Visualising on-street parking in Melbourne with open data

Recently, the Eliiza team decided we wanted to wrangle some large, local, geospatial data to build something insightful, useful & pretty.

You can play around with what we ended up building here https://demos.eliiza.ai/melb-parking/

We saw this as a good opportunity to leverage:

We were keen to build something we could dogfood.

Oh, and did I mention… we wanted to do all of this in a week.

The Eliiza team eating up the end product

Getting started

We decided to loosely follow Andrew Ng’s iterative machine learning life cycle of Idea-Code-Experiment.

We are here

Idea

We explored the open data available on the City of Melbourne’s portal and settled on the parking sensor dataset since it was comprehensive and met our requirements.

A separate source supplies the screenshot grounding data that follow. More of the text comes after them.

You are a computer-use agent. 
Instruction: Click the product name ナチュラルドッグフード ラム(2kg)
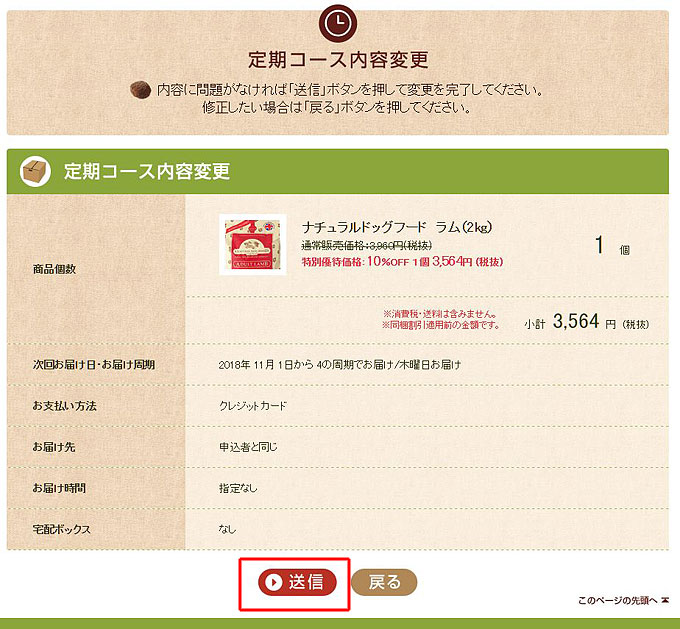397,227
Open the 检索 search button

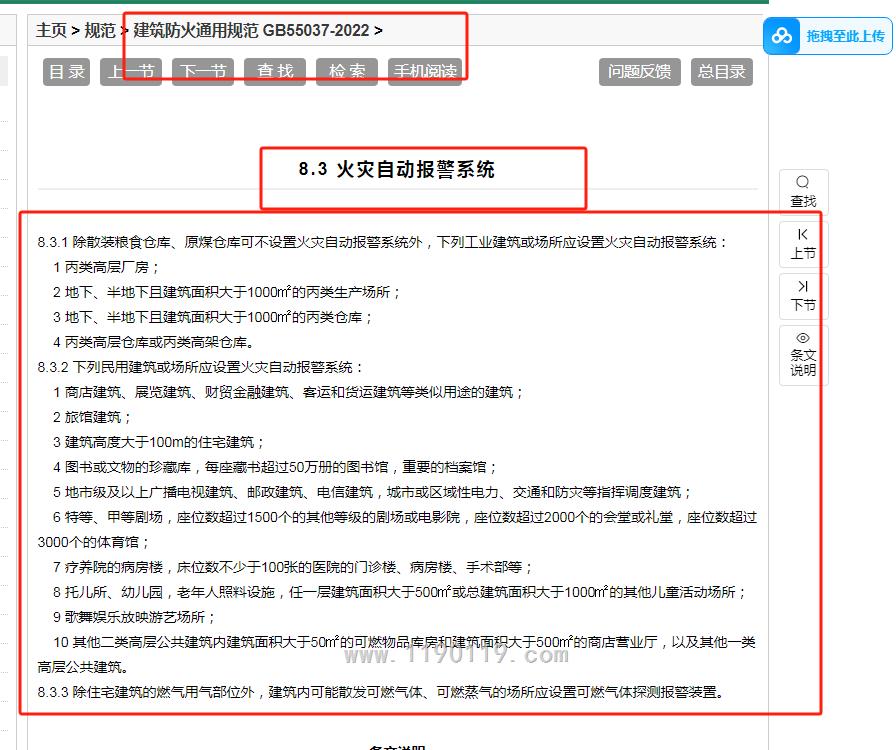pyautogui.click(x=347, y=72)
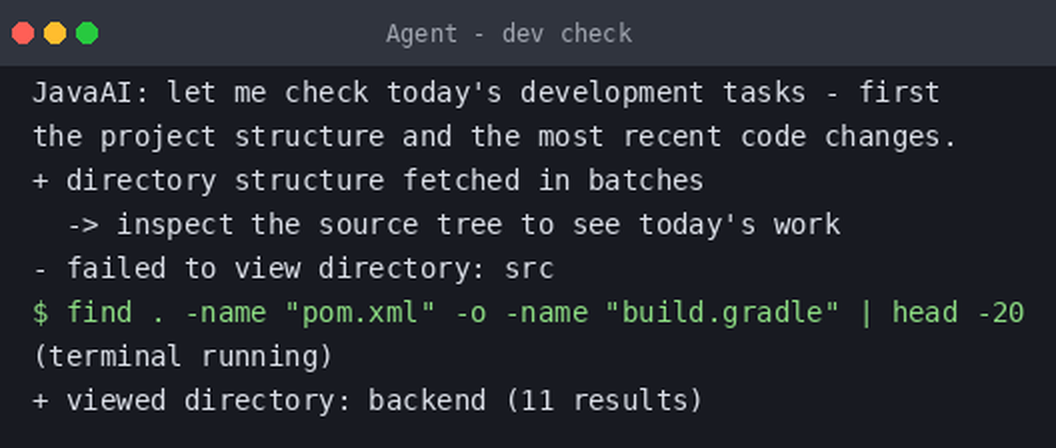This screenshot has width=1056, height=448.
Task: Click the yellow minimize window button
Action: [x=55, y=33]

After briefing our loved ones, who confirmed there was an appetite for a parking aide, it was full steam ahead! This was a pleasant surprise since most of us expected a glazed look / yawn, see below.

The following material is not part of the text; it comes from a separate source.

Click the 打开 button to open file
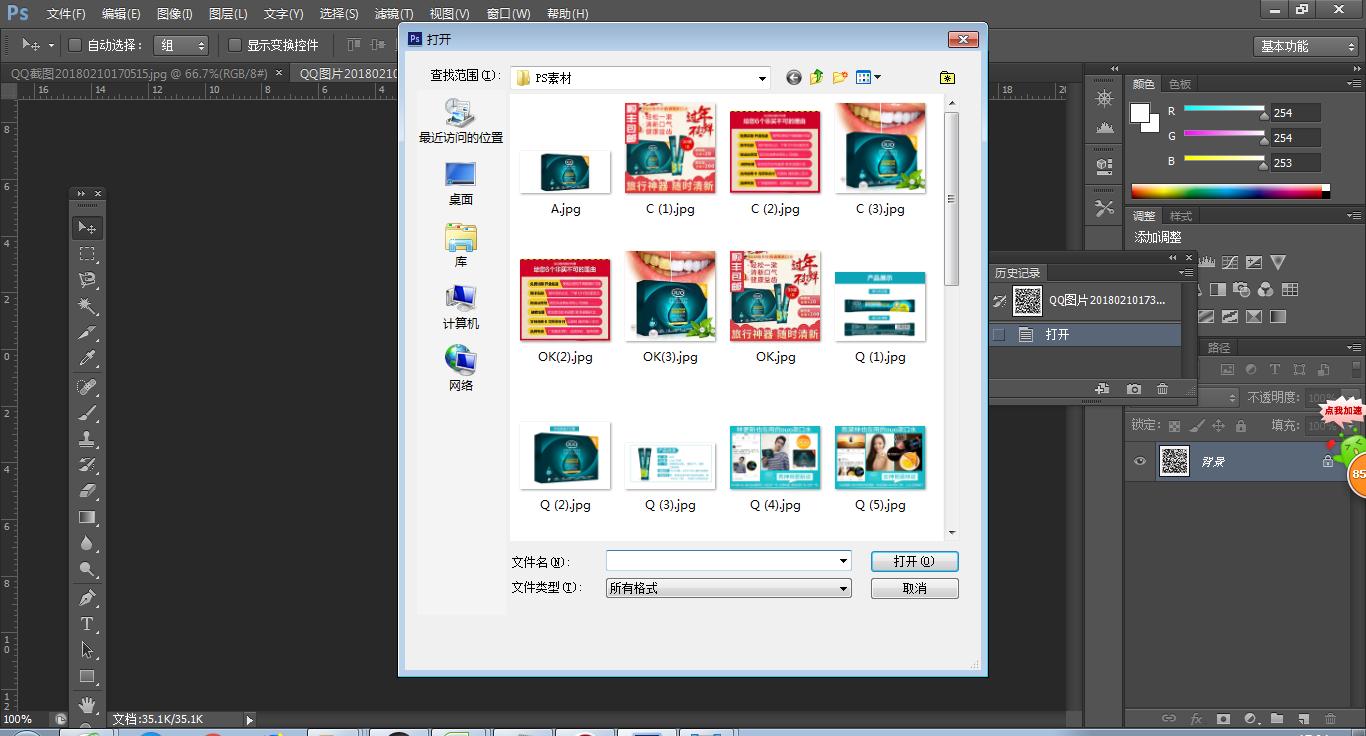Viewport: 1366px width, 736px height. click(913, 561)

Parking data is SAH boring

The value we chose to predict and visualise was the probability of a parking bay being occupied given the day-of-week and hour-of-day.

Hang on a second, isn’t that just a convoluted way of saying the average?

Yep, that’s right, as per the machine learning life cycle we wanted to build and train a basic system quickly. From there, we rapidly experiment and iterate.

Code

34GB of data was recorded from almost 20,000 sensors between 2011–2016. We streamed this data directly from the data portal to a Google Storage bucket in the cloud.

From there, we wrangled the data using BigQuery, pumping out some hefty SQL queries, quickly and cheaply. This is not something we would have been able to achieve on our laptops.

(Watch this space for a more in-depth blog on the work we did in BigQuery)

After spending some time understanding and verifying the data, it was time to build and train our first basic model, ensuring we had accounted for any anomalies that had surfaced during the discovery process. The anomalies consisted of the usual culprits — date & time formatting and missing data.

The results of our basic model were then measured against randomly chosen unaggregated data using the Brier score and…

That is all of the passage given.